Photo by Marcel Mattox

“Takoma Park is not a very nice area. Too many Hispanics.”

This was what a community member said to my mom when I was in high school. We didn’t know him very well, so the fact that he felt comfortable enough to express this was revealing–but then, maybe he felt a sense of comradery in his and my mom's shared Indian nationality. And aside from the fact that he had just generalized and demeaned an entire ethnicity, there was something else that felt particularly distasteful about this statement: he had overlooked the fact that my dad is Dominican.

The “not very nice” area of Takoma Park that this man was referring to is in Montgomery County, Maryland. Maryland has a large immigrant population, with about one in every seven of our residents hailing from another country, and the highest percentage of our Hispanic residents living in Montgomery County.
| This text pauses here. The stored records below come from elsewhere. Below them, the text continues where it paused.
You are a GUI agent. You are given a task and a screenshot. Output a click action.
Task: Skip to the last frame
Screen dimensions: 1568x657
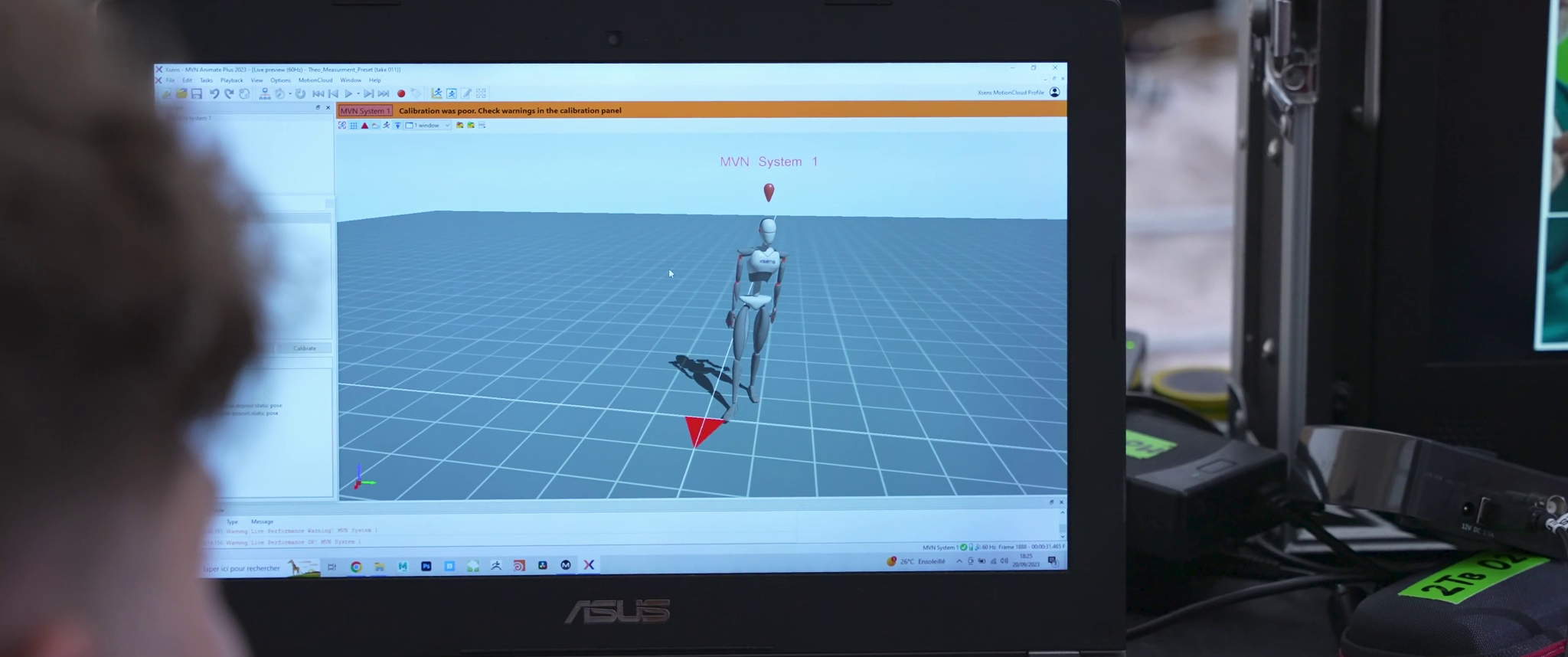384,93
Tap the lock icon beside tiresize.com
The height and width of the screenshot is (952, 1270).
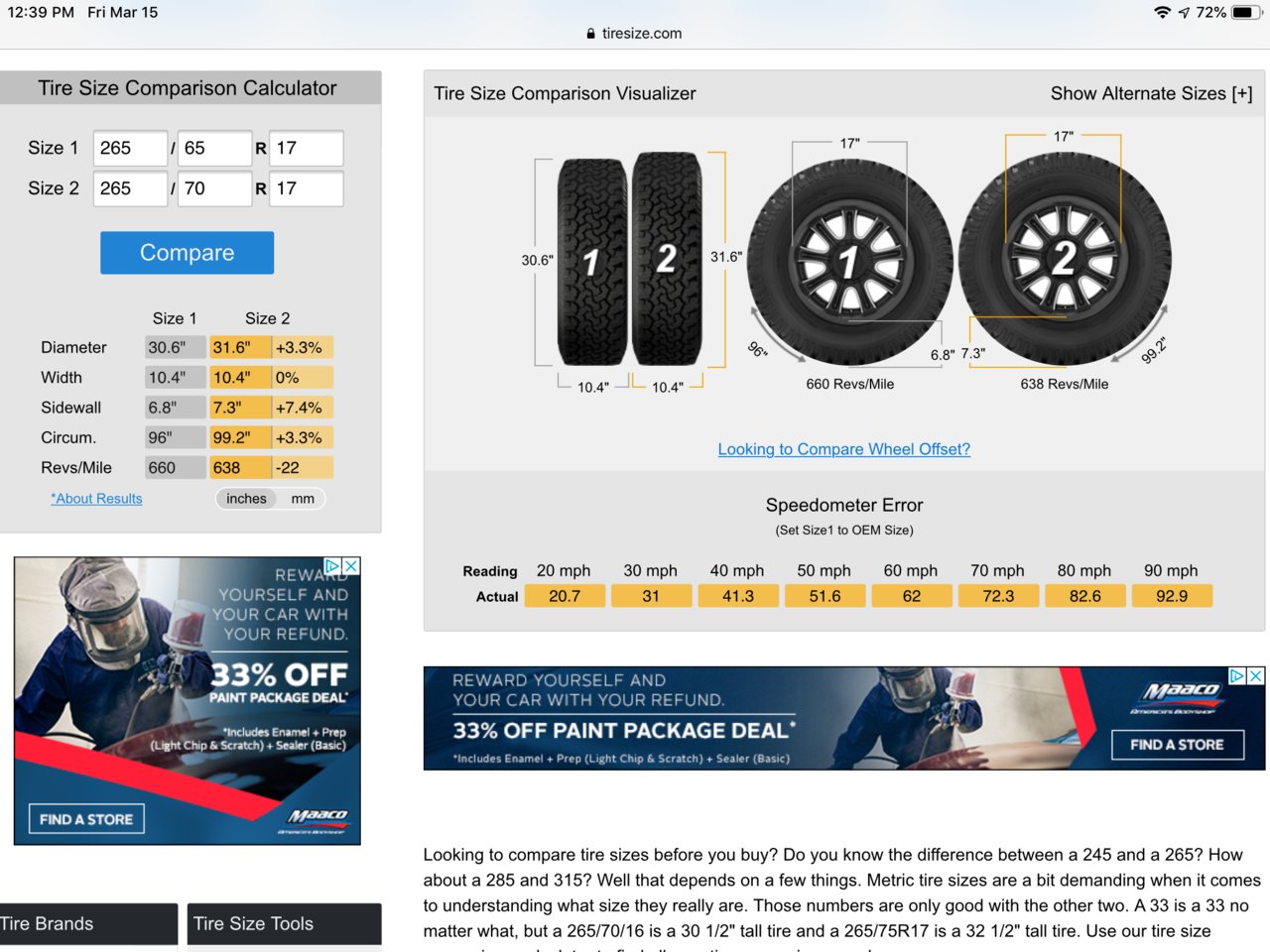pyautogui.click(x=591, y=34)
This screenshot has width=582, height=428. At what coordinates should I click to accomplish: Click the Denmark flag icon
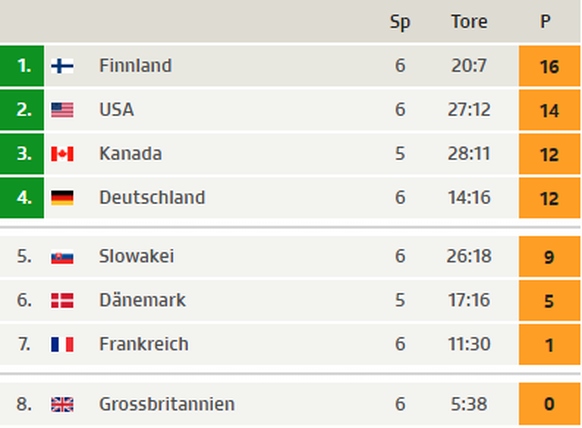pyautogui.click(x=62, y=301)
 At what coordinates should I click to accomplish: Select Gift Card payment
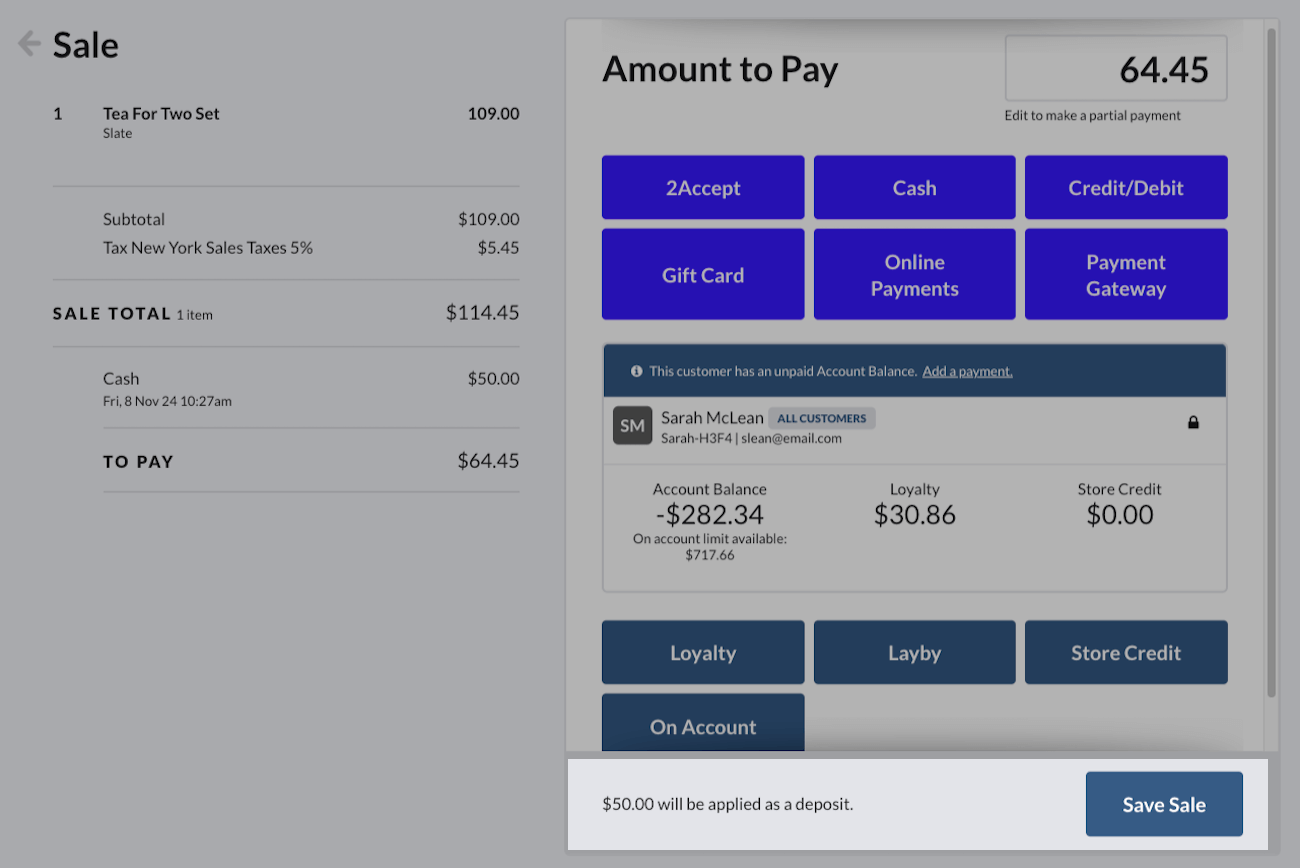(703, 275)
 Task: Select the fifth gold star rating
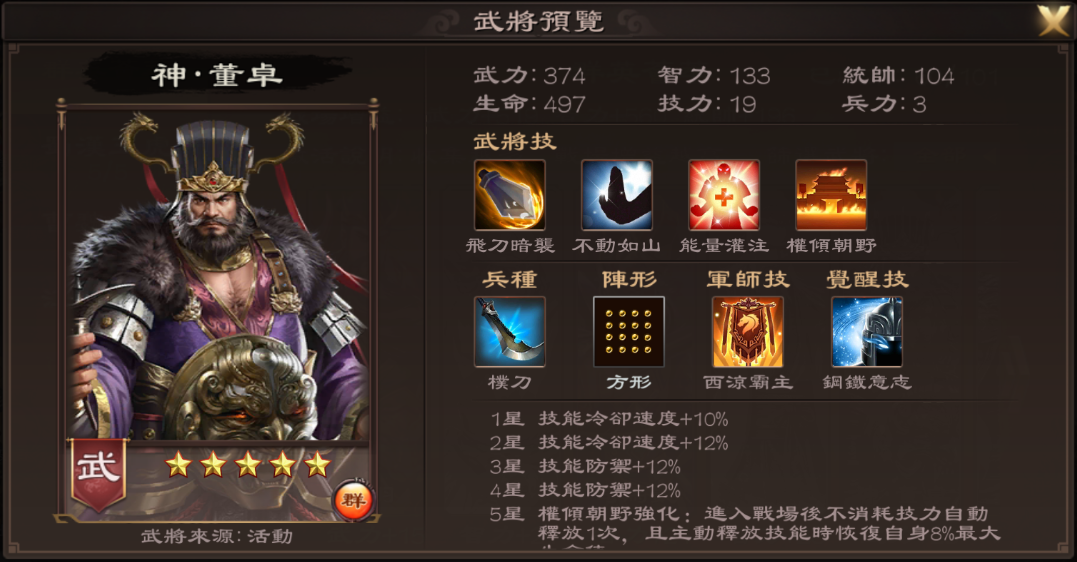tap(317, 465)
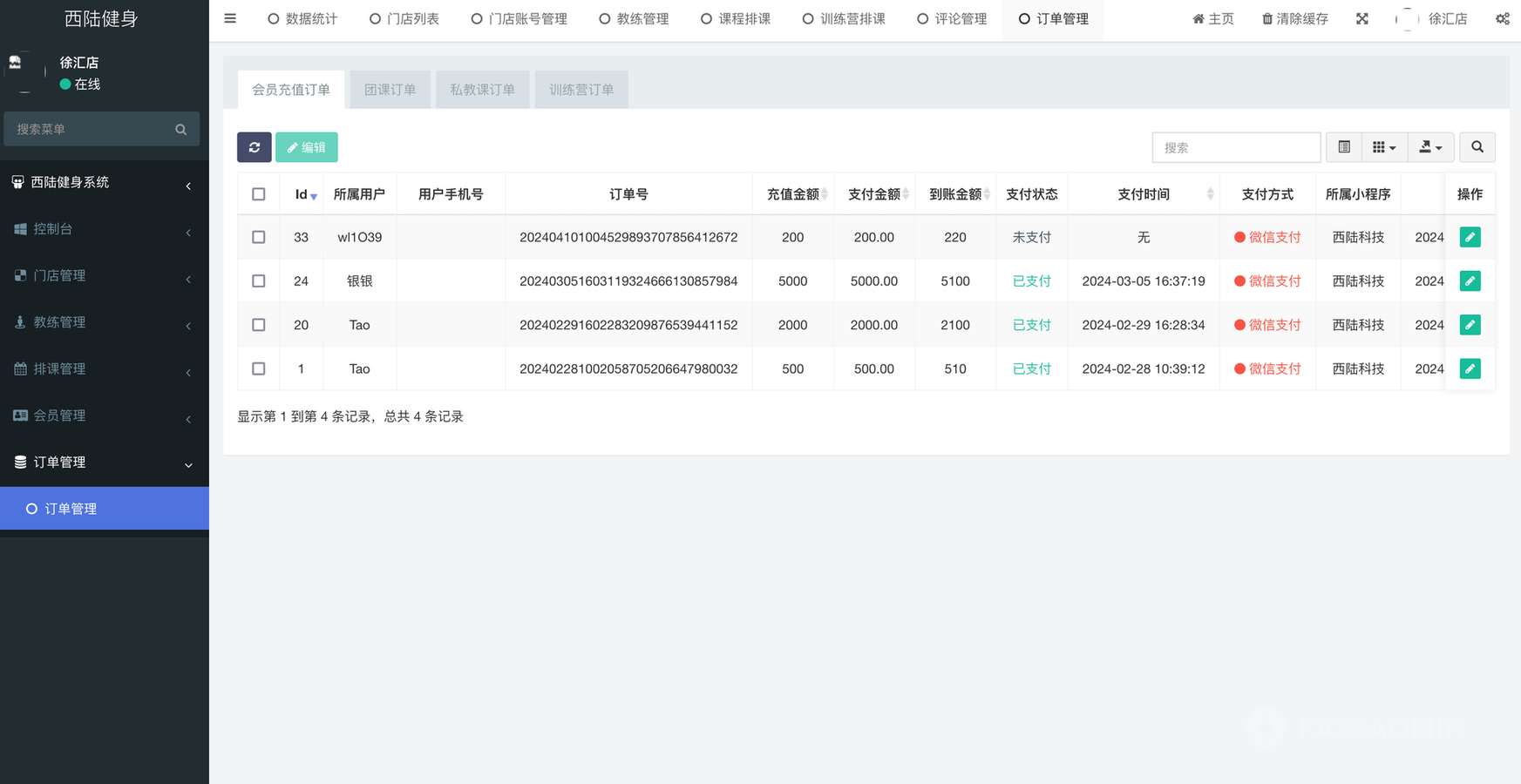Click the search icon in sidebar menu search
The width and height of the screenshot is (1521, 784).
[181, 129]
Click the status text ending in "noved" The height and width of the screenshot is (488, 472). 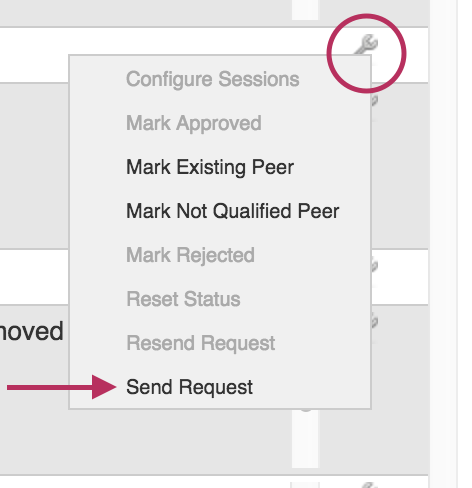click(32, 331)
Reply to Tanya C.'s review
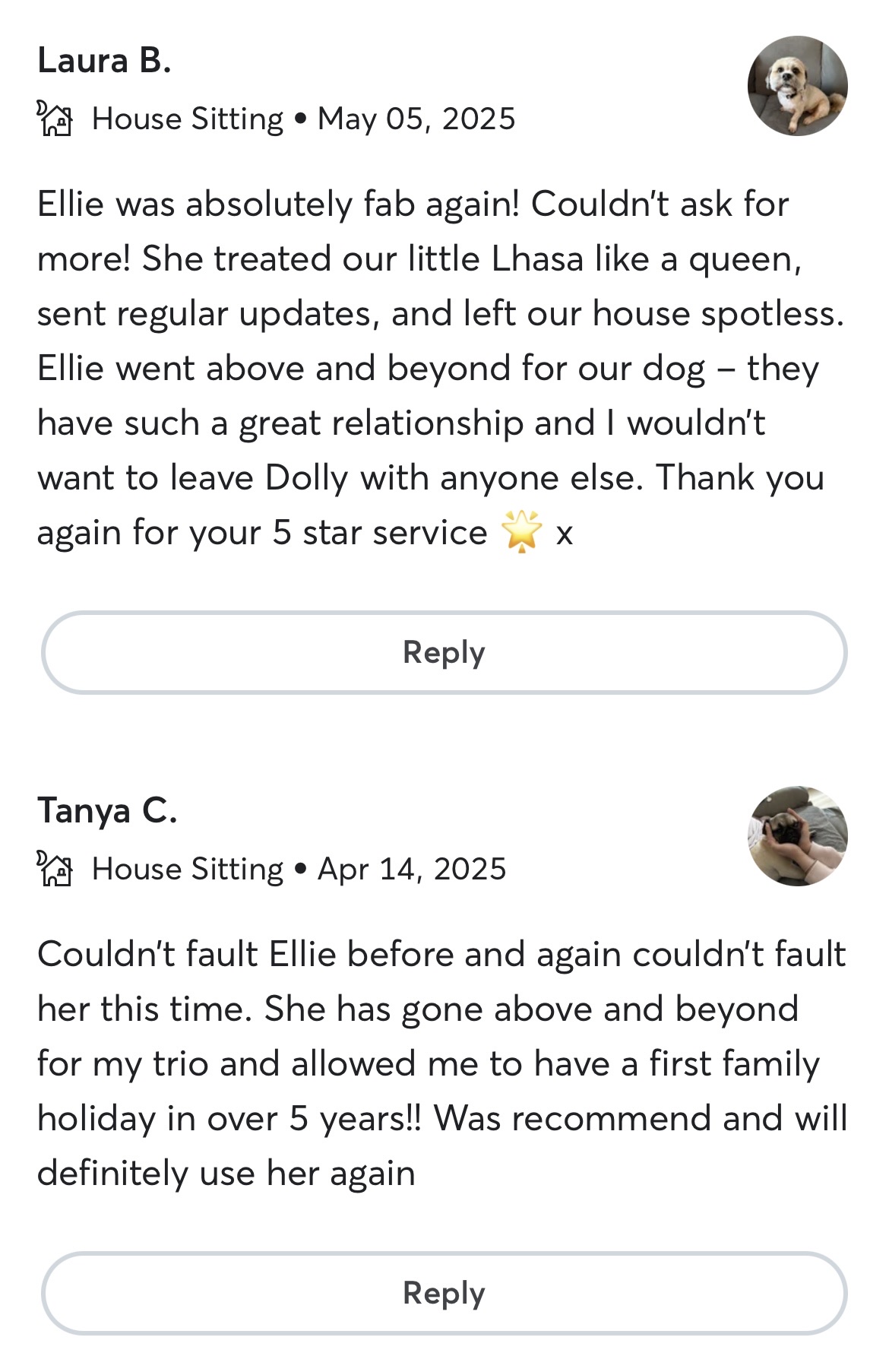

And as I later sat back and thought about this man’s comment, I could not help but think that it stemmed from a lack of comprehensive information in our media about Hispanic and Latino immigrants. This man had no meaningful connection with the people he was complaining about, little understanding of their circumstances, and likely no genuine interaction with them. If I were to guess, the majority of his information came from news sources and political opinions voiced online.

What I believe we often neglect when spotlighting immigrants is the latter part of their stories. It’s ordinary for us to see events of immigration at their conception, particularly for those of Hispanic and Latino heritage: we see images of the border crisis, of children being separated from their parents, and the brutal reality that they face when they arrive in the United States. We read about instances where I.C.E. bursts into people’s homes and sends them back across the border. Novels such as “Enrique’s Journey1 eloquently fixate on the conditions that immigrants from South and Central America face as they journey to America. But what happens after these immigrants successfully cross the border?

To be clear, I believe that the former topics are essential to highlight in our media. They underscore the barriers that we pose to outsiders as a nation, and they probe our conception of what it means to treat other humans with dignity. But what takes place once these immigrants have surpassed our border–once they are left to find housing, and jobs, and education, and to provide for their families?

What I wish that we emphasized more is this: the motivation that carries a person across valleys, seas, and deserts is not something that dies when they land on United States soil. It is not something that manifests in laziness, and a desire to remain financially stagnant, and to rely on governmental aid for a lifetime. Instead, it reflects a determination to surmount all odds in order to see a better future, often in ways that are excruciating to those who cross our borders.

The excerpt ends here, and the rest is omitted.